[islandlabs] Arduino audio detection: bearing of a sound
Burns, William
burns at cshl.edu
Wed Apr 28 00:38:13 EDT 2010
re: amplitude:
You're describing a threshold amplitude as a trigger (I think) and not
for determining a bearing?
re: sample rate
If my max delay is 5 samples, then (without getting sub-sample accuracy)
I can only resolve 5 different bearings within a 90-degree sweep. that
averages to 18 degrees.. That's not very good.
Let's see about the math...
Assume 2 microphones w/ a sample rate (and accuracy) of 15,250hz.
Speed of sound is 340.29 meters/s
340.29/15250=.022
Sound travels .022 meters per sample. (a.k.a. 2.2cm) per sample.
If our microphones are .11 meters (a.k.a. 11cm) apart, we get max 5
samples time-difference in our signals.
If the time difference is 5 samples, the sound is to our right or left.
If the time difference is 0 samples, the sound is straight ahead. (or
behind)
If the time difference is 1 sample, then the sound is 2.2cm further from
one mic than the other.
If we assume that the sound is coming from "far away" then:
bearing = 90 - arccos(.022/.11)*180/pi
(whisper the secret incantation "help me wolfram alpha" and...)

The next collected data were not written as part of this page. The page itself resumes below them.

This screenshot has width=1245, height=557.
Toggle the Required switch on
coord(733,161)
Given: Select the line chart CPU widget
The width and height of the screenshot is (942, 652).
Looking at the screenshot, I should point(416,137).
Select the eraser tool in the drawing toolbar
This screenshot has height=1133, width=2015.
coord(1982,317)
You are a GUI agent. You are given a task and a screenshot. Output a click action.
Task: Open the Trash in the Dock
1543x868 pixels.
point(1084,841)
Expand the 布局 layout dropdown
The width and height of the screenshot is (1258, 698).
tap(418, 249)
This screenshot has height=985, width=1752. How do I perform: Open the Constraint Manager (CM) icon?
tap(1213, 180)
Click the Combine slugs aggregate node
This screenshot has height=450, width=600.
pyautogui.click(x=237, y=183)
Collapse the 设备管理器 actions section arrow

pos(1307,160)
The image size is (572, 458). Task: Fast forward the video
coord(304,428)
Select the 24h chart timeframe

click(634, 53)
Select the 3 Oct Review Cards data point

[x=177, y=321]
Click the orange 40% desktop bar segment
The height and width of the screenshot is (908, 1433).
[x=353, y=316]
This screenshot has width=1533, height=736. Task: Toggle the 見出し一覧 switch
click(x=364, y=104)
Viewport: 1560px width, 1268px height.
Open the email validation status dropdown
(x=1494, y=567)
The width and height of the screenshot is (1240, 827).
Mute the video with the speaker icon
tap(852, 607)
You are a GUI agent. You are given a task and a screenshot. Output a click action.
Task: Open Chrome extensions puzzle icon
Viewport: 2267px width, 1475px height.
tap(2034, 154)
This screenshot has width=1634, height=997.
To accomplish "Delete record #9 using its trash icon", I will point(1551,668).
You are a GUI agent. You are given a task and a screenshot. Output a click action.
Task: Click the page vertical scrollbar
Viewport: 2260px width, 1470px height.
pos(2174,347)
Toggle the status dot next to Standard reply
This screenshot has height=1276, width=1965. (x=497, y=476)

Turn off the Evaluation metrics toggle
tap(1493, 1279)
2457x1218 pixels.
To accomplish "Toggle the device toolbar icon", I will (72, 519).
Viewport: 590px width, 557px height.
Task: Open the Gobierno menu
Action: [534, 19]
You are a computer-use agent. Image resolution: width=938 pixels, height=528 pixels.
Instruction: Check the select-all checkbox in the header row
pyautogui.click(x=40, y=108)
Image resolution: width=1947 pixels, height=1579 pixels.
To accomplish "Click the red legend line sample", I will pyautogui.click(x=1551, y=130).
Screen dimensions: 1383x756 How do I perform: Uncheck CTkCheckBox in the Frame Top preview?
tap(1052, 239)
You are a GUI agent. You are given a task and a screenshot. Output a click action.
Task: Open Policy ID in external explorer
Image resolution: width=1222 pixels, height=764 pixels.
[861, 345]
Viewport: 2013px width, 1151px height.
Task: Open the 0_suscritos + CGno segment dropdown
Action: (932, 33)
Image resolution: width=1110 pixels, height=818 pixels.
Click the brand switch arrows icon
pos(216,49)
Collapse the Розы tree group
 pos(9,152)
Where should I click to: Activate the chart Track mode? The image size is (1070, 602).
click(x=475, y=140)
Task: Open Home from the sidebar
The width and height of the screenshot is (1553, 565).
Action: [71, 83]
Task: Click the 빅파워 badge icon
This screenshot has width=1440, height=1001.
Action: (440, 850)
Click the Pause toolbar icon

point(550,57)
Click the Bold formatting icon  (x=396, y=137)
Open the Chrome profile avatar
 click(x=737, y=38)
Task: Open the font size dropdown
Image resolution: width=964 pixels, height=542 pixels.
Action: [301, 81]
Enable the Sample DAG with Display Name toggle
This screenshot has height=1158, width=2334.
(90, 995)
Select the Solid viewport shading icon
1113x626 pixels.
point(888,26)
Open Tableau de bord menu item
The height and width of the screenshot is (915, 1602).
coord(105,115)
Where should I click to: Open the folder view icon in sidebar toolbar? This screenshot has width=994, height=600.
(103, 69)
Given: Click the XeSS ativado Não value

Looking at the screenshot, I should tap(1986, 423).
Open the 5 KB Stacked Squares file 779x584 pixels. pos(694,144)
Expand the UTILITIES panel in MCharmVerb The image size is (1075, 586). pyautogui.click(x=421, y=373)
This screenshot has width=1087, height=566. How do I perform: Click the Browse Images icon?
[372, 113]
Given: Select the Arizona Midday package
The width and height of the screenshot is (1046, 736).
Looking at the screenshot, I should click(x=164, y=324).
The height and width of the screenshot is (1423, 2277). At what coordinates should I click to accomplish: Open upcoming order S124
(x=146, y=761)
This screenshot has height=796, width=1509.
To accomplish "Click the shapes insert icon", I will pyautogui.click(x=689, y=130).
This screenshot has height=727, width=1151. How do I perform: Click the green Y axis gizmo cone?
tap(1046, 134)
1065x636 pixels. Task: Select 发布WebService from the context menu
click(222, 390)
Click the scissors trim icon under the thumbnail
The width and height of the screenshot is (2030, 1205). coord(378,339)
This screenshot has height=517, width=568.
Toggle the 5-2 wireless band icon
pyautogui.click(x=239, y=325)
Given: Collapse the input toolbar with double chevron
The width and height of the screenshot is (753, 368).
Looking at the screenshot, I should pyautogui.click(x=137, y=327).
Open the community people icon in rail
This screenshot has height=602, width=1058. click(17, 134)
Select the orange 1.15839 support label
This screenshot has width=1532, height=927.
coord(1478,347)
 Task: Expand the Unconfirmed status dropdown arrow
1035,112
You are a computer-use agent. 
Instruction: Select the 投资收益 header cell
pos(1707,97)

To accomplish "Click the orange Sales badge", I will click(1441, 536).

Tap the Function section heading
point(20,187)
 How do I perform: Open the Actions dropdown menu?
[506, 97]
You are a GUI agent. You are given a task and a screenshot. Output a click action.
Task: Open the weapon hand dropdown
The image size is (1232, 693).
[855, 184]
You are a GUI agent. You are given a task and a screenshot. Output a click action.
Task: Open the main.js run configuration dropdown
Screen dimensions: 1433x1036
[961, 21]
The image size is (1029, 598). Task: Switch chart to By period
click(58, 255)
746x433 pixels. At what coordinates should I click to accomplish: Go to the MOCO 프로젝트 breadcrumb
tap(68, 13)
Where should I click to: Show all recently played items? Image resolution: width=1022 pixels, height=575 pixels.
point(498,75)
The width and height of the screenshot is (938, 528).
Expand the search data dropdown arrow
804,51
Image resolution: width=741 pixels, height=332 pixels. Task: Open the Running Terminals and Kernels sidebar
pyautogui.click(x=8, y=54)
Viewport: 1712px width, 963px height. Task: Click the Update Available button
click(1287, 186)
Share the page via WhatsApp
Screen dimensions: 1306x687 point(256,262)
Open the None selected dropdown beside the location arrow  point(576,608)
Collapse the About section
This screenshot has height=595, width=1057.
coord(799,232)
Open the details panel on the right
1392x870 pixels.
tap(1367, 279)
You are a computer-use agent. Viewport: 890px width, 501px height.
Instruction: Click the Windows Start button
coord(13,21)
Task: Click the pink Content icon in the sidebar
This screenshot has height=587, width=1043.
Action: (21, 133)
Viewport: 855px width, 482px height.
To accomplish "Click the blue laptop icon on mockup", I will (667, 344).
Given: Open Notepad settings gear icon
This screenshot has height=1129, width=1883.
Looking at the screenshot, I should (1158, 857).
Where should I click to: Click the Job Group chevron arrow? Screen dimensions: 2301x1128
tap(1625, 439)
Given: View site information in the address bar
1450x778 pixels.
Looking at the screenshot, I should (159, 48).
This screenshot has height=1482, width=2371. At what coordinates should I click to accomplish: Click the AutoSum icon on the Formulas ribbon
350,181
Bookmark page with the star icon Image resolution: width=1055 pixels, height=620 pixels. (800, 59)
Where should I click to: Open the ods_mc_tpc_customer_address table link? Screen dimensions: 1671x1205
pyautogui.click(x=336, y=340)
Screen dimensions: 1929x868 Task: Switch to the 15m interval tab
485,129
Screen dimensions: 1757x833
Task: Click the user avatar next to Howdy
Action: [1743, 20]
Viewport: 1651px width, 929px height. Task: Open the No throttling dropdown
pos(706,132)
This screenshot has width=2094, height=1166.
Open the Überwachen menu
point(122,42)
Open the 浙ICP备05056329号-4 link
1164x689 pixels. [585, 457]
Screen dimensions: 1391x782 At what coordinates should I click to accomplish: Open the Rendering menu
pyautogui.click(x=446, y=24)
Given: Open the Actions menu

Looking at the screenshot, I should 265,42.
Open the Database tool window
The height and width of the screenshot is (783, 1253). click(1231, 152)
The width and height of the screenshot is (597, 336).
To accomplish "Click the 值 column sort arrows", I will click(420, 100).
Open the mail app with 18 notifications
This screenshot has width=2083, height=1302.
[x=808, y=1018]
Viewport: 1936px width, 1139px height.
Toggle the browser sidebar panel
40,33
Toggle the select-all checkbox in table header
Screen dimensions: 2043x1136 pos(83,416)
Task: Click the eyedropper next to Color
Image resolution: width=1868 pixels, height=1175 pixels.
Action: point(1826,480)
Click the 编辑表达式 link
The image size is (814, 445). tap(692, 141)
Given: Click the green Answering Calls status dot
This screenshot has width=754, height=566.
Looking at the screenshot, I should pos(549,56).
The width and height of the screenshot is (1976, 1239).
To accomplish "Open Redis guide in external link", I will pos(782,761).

bearing = 11.537 degrees from center.
2 samples: bearing = 23.5782
3 samples: bearing = 36.8699
4 samples: bearing = 53.13
5 samples: bearing = 90
(all bets are off if the sound is coming from within 1 meter of the
microphones)
Hmm. The accuracy is a little better towards our front-and-center
position:
11.537 degrees vs 36.87 degrees on our left+right.
That's good for a scheme that allows for successive approximation when
orienting a microphone assembly towards a sound.
Still, the sampling rate is crucial.
-Bill
________________________________
From: list-bounces at islandlabs.org
[mailto:list-bounces at islandlabs.org] On Behalf Of Endolith
Sent: Tuesday, April 27, 2010 10:12 PM
To: Island Labs main mailing list
Subject: Re: [islandlabs] Arduino audio detection
On Tue, Apr 27, 2010 at 9:34 PM, Burns, William <burns at cshl.edu>
wrote:
Wow.
Thanks for posting the code sample, and the waveforms.
I've been meaning to do stuff like this myself anyway. :)
I never thought of using amplitude to get an angle. I
was always thinking of using the delay between signals.
I guess an arduino could endlessly copy stereo sound
into a 1-second revolving buffer, and then if a clap is detected, the
arduino can stop recording, and spend as much time as it needs analyzing
what's in it's buffer to determine a delay/phase_difference.
Still, accuracy may be poor.
That sound like a great idea to me. Just read in values
continuously until one channel goes past a threshold, then start writing
them to memory, then process it.
I don't want to overstate my expertise (it's minimal)
I haven't connected a microphone to an arduino, I've
never worked w/ FFTs, and I don't know if they're commonly available
on/for the arduino.
Hmm. The "naive" cross-correlation method might actually be
faster, since you know the maximum delay. If you know it's never going
to be delayed more than 5 samples, for instance, you only need to
compute the correlation at -5, -4, -3, -2, -1, 0, 1, 2, 3, 4, 5
The one thing I think I could handle easily is the math
that determines the parabola that a sound source would be on, given the
time difference, and distance between received signals.
I'm actually having trouble with this. :) My algebra and
geometry are rusty.
You've worked w/ DSPs?
Never. :)
Do you think there's one that would be easy to write
code for, and that wouldn't require a lot of hardware support (like a
microcontroller?)
I'd love to know this, too. I only know analog electronics and
the high-level theoretical side of DSP stuff.